=== Given records ===

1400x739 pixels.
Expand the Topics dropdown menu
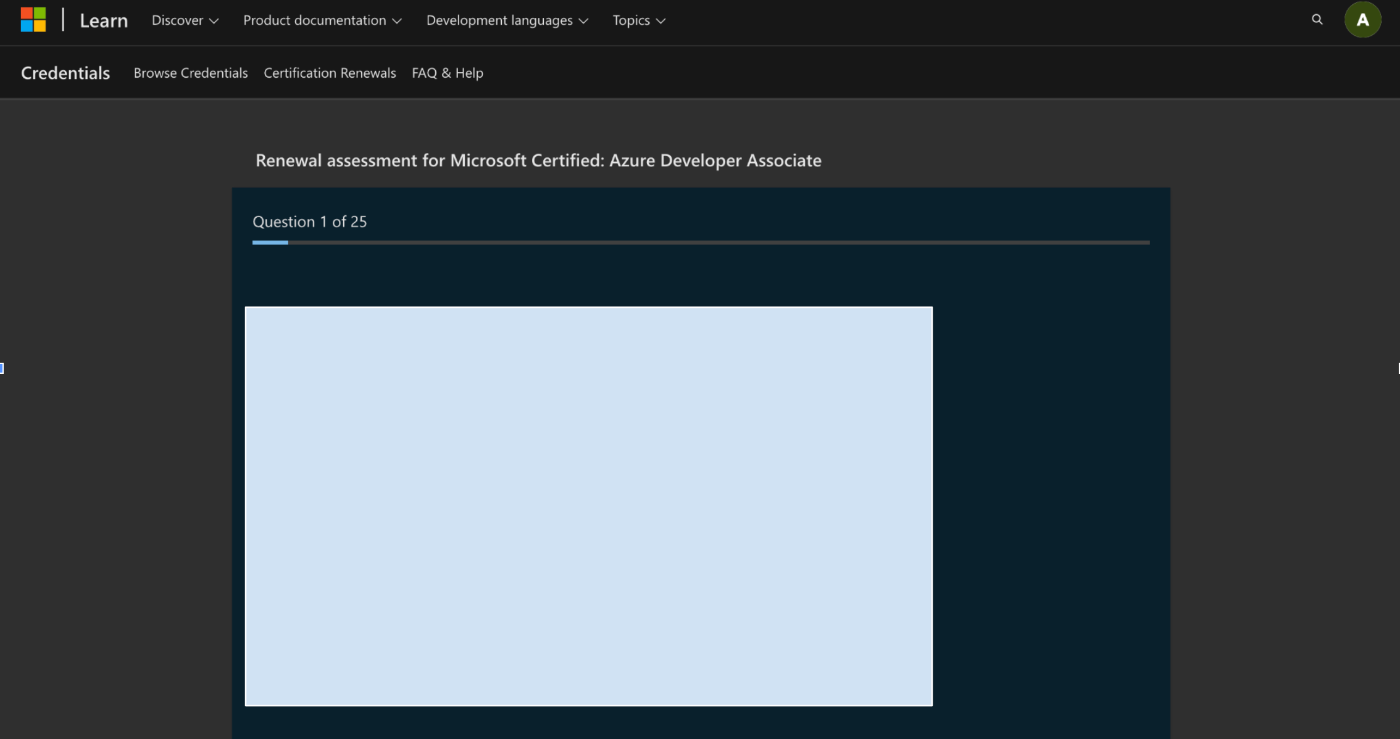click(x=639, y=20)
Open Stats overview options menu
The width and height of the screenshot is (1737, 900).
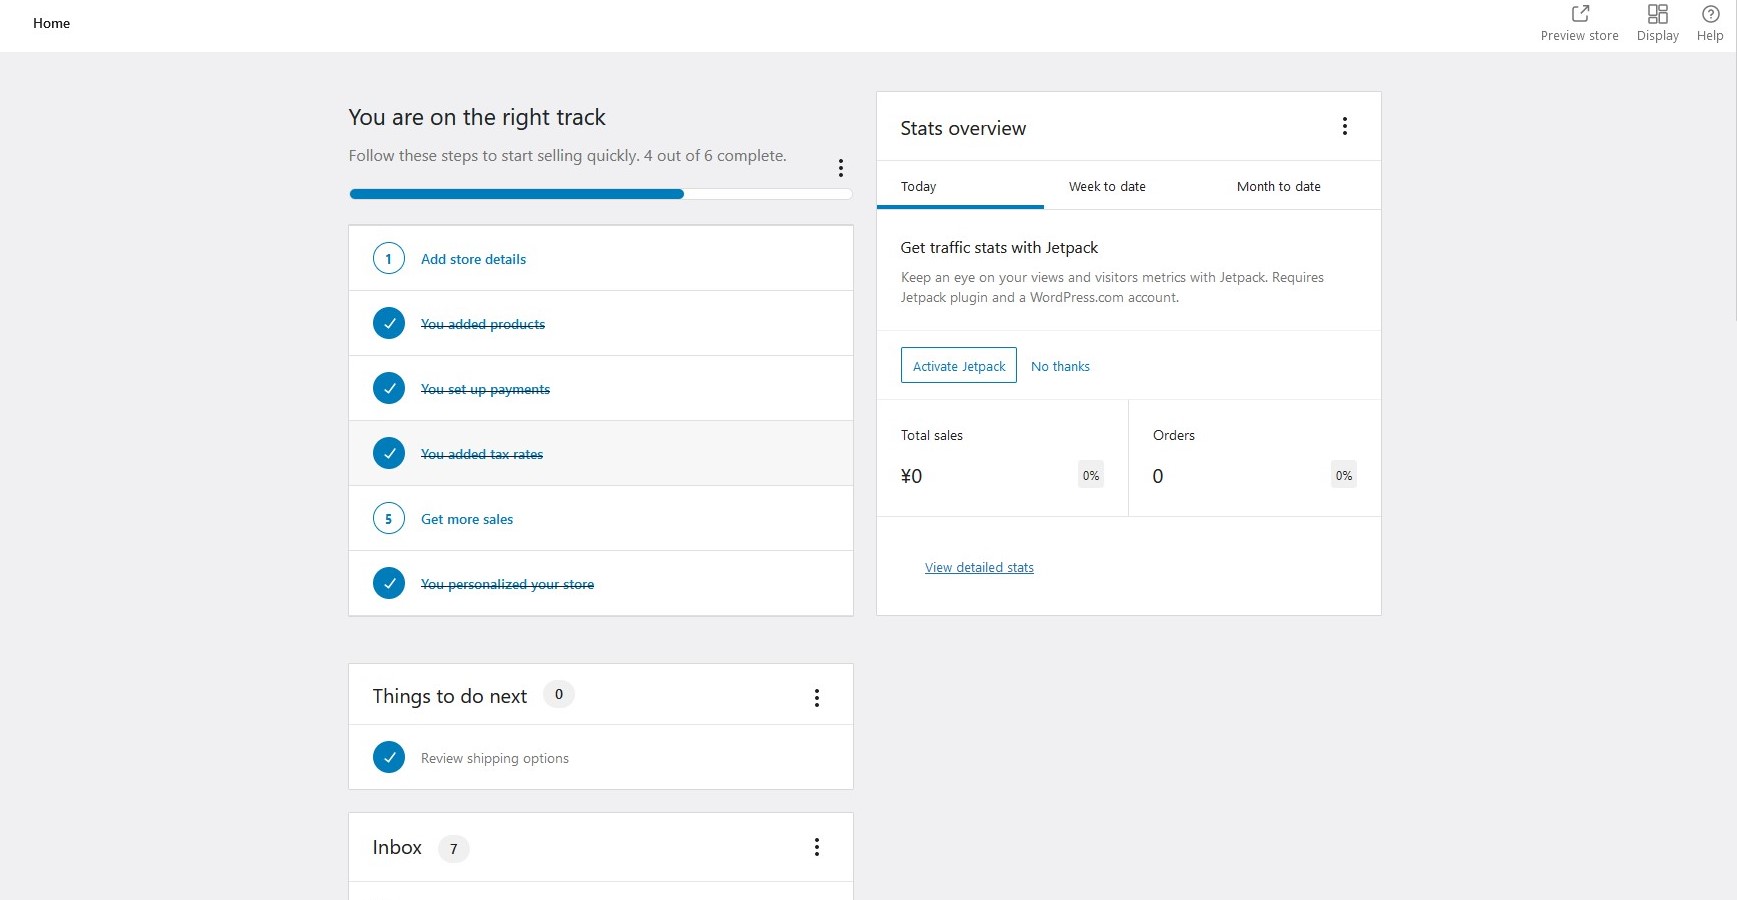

===
=== Given records ===

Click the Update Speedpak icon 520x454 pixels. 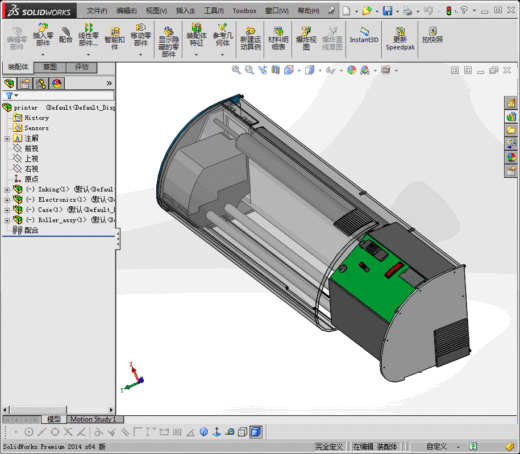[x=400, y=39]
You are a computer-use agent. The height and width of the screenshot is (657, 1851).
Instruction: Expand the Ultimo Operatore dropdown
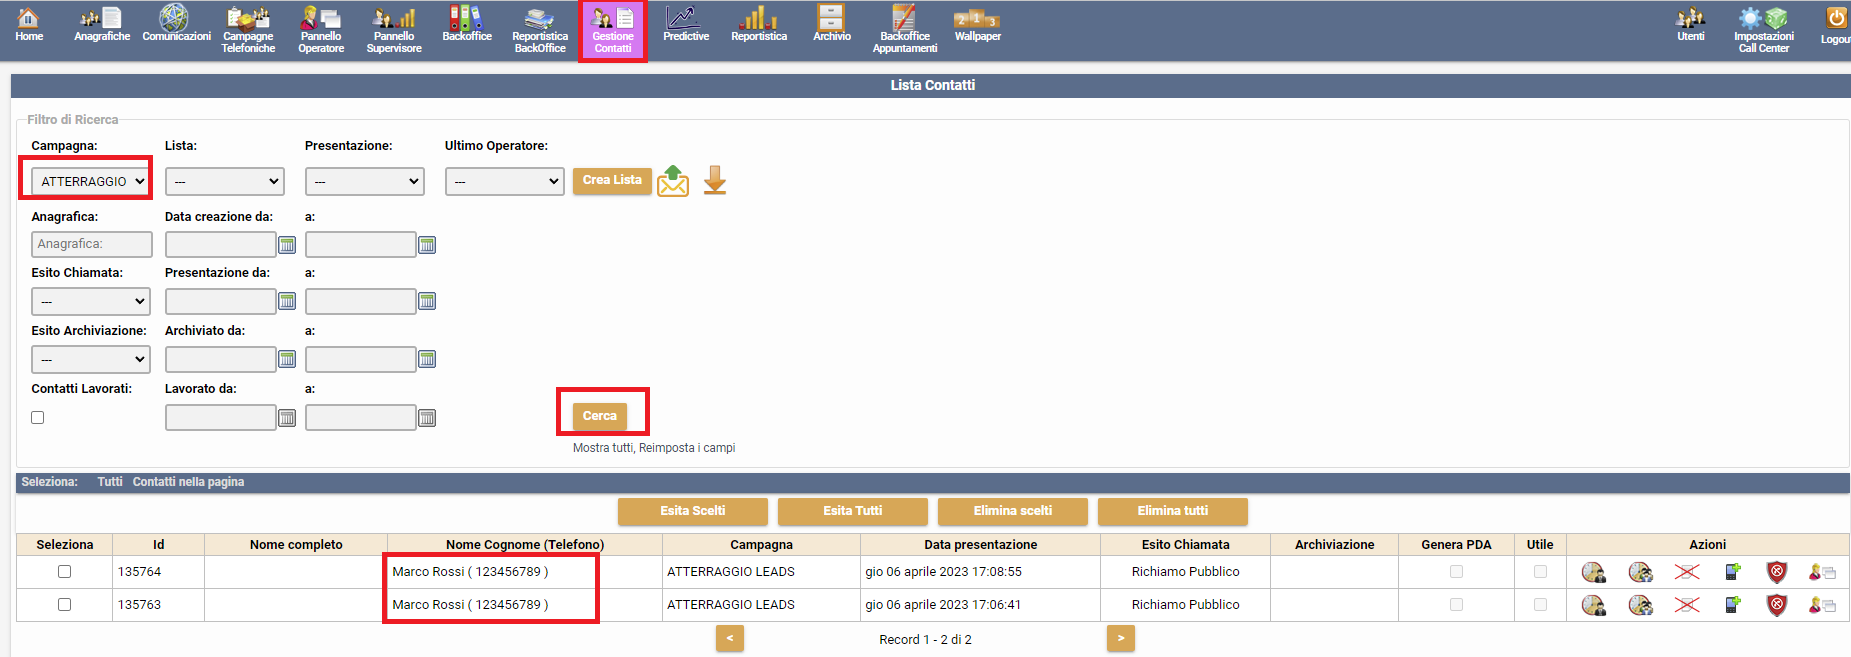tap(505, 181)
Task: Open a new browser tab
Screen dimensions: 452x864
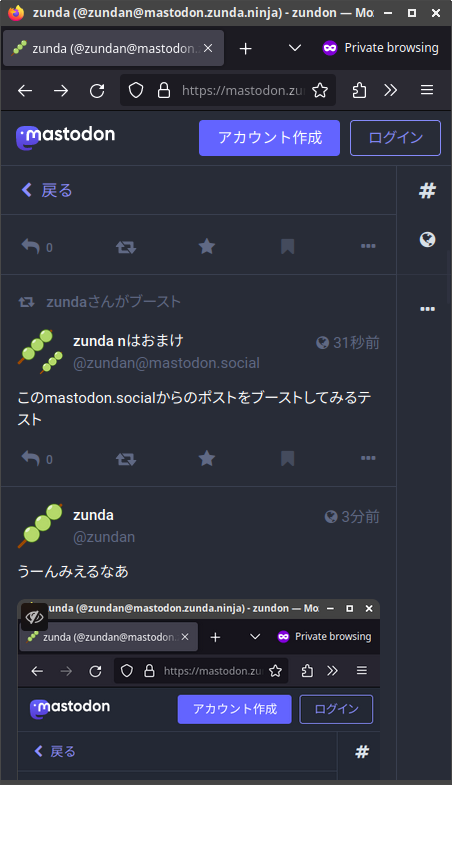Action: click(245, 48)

===

> _What the task asks_
Scale the lines running from the line with "1400x739 pixels." to the line with "The width and", both included: write them out again, requests and all, multiplying each coordinate in the answers by 1.6 and rounding to whole numbers, with halves rounded up. Keep the numbers in the requests as they are, and leave the pictures out.

> _Solved exercise_
1400x739 pixels.
Expand the Topics dropdown menu
click(x=1022, y=32)
Open Stats overview options menu
The width and height of the screenshot is (1737, 900).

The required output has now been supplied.